The others were quite tired as well. It was already midnight, and we still had
a long way to go. We had to remind each other at this point why we were doing
this: “Bakit nga ba natin ‘to ginagawa?”
I would ask.
“Para sa Aklan,” came the reply, and we would climb back on our
bikes and resume our slow trod towards the finish line.
***
After Biñan came the
city of San Pedro, where I last crashed. Once again, we chose the flat route
through the city center, but this time, upon reaching the railroad tracks, I insisted
that we dismount and walk. The rain had left the tracks slippery for sure, and we
saw this for ourselves as I reenacted my crash with a walk-through. Combined with
the gap in the track, there was no way Maia’s wheels would have made it safely
across without losing grip.
| Resting and refueling our bodies at a bakery in Binan, Laguna. Our bodies are tired, but the Riders are still fighting for the people of Aklan at this point. Photo by and property of the author. |
We canceled the photo-op
at the San Pedro boundary and instead pedaled headlong into the City of
Muntinlupa. We were back in Metro Manila! Realizing we were now in the
homestretch, our legs pumped furiously, making short work of the villages in
succession: Tunasan, Poblacion, Putatan, Bayanan, Alabang, Cupang, and finally,
Sucat.
***
At 2:00am, Sunday,
November 9, Team Bisikleta Republika arrived at the finish line. Starting from
the Bisikleta Republika shop, C-j and I had covered a distance of 166.86
kilometers; Mikey, Kuya Sam, and C-j would add more to that total as they returned
to their respective homes at early light. The team had also set some sort of
unofficial endurance record for the Ride for Hope series, finishing at 22½ hours.
![]() |
| At the finish line, 22 1/2 hours later. Photo by C-j Indiongco and property of the author. |
We let out a prayer of
thanks as we wrapped up our long, grueling journey. We also prayed for the
people whom we hoped to help with this Ride. Our trip may be finished, but the
survivors of typhoon Haiyan in Aklan and elsewhere in the Visayas are still trudging
through the long and oftentimes painful road to recovery. With this Ride for
Hope, it is our prayer that we give them the means to go the distance, and
eventually, to finish strong.
***
You
can also participate in Ride for Hope 5 by taking the Laguna Loop Challenge. Take the journey around Laguna Lake on your
bike on or before November 30, 2014, or pledge PhP200.00 to help the survivors
of typhoon Haiyan in Aklan. Once you have completed your Laguna Loop, post your
pictures on Facebook, tag Joy Ride Club or Bisikleta Republika, and nominate
three of your friends to do the challenge as well.
The
Ride for Hope 5 team wishes to thank Bisikleta Republika, our official kit
sponsor and parts supplier; Jomel and Leony Medina; Joy Christian Fellowship;
Cat Zuñiga and Gennabel Fernandez; and our respective families.
![]() |
| Ride for Hope 5-Team Bisikleta Republika (Manila).
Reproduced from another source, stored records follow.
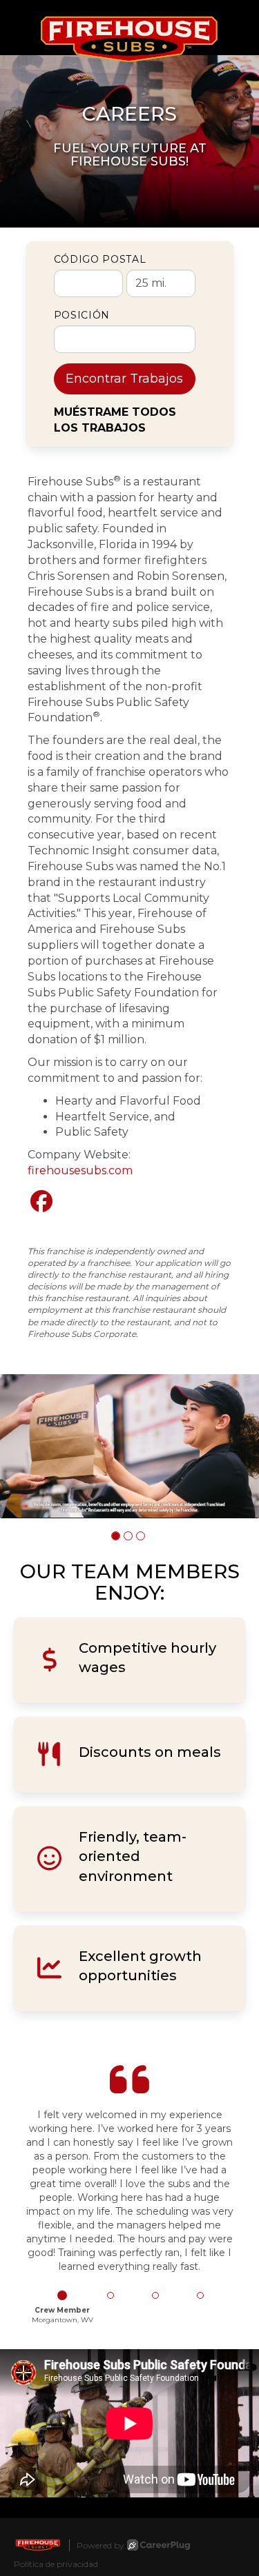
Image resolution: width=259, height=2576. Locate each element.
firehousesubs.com (80, 1170)
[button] (115, 1535)
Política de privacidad (56, 2564)
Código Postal (100, 259)
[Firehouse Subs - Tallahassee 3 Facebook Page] (41, 1201)
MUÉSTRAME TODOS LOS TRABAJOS (115, 419)
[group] (129, 1446)
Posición (82, 315)
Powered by (100, 2545)
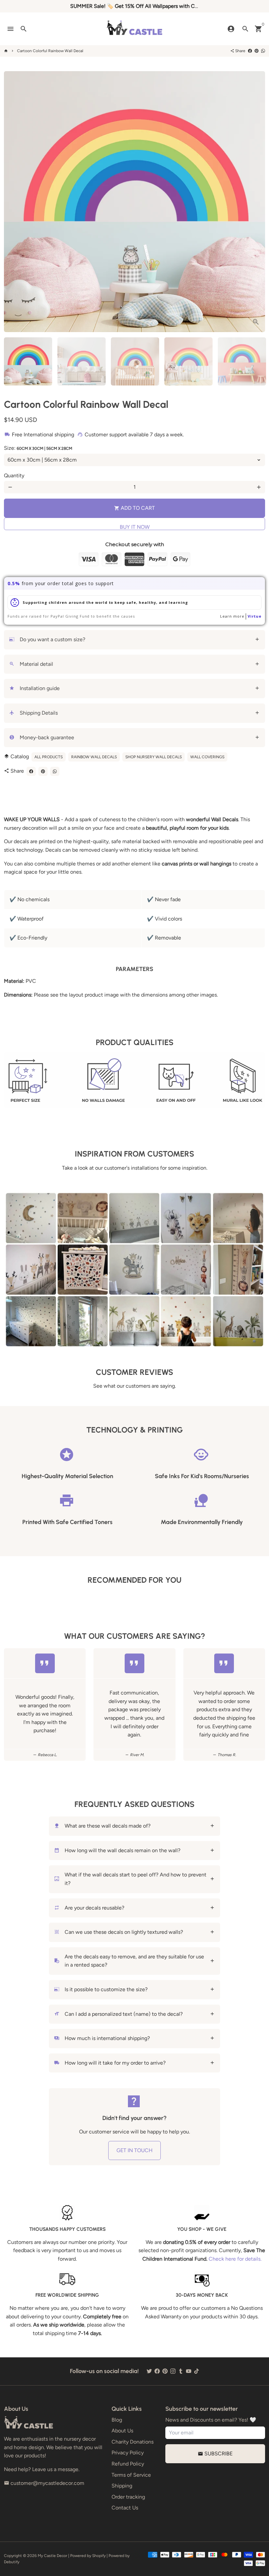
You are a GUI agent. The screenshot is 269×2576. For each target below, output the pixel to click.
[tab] (134, 639)
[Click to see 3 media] (135, 361)
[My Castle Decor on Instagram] (173, 2371)
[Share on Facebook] (250, 51)
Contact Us (125, 2508)
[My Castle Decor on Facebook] (157, 2371)
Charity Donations (133, 2442)
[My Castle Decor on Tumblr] (180, 2371)
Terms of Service (131, 2475)
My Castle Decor (52, 2555)
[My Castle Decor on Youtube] (188, 2371)
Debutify (11, 2562)
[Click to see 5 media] (242, 361)
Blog (117, 2420)
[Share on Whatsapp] (263, 51)
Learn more (232, 616)
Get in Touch (134, 2150)
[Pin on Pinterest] (257, 51)
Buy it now (135, 527)
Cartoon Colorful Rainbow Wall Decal (50, 51)
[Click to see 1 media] (28, 361)
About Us (122, 2430)
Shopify (99, 2555)
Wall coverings (207, 757)
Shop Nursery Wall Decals (153, 757)
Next (256, 201)
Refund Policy (128, 2464)
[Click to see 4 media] (188, 361)
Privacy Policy (128, 2452)
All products (48, 757)
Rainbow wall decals (94, 757)
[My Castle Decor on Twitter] (149, 2371)
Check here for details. (235, 2259)
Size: (38, 448)
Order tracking (128, 2497)
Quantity (14, 475)
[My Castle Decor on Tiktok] (196, 2371)
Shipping (122, 2486)
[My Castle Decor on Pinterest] (165, 2371)
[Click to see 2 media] (81, 361)
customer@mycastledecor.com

From left: Ronnel, C-j, Mikey, Kuya Sam, and the author. Photo property of the author. |
![]() |
| Ride for Hope 5-Team Bisikleta Republika (Manila & San Pablo) at the Bugarin climb. From left: Mikey, Kuya Sam, C-j, the author, Kevin, Lemuel, and Chuck. Photo property of the author. |
[1]
A bike that combines elements of road and mountain bikes, usually the sturdier
frame of a mountain bike with the thinner, faster wheels of a road bike.
[2]
Thankfully,
Roselynn recovered soon after the transfusion and was out of the hospital in no
time.
[3]
I developed bruises on my arms the morning after, near the spot where I had my
blood drawn three days earlier. Next time you’re going on an epic ride, you
might consider not donating blood at least a week prior to your trip.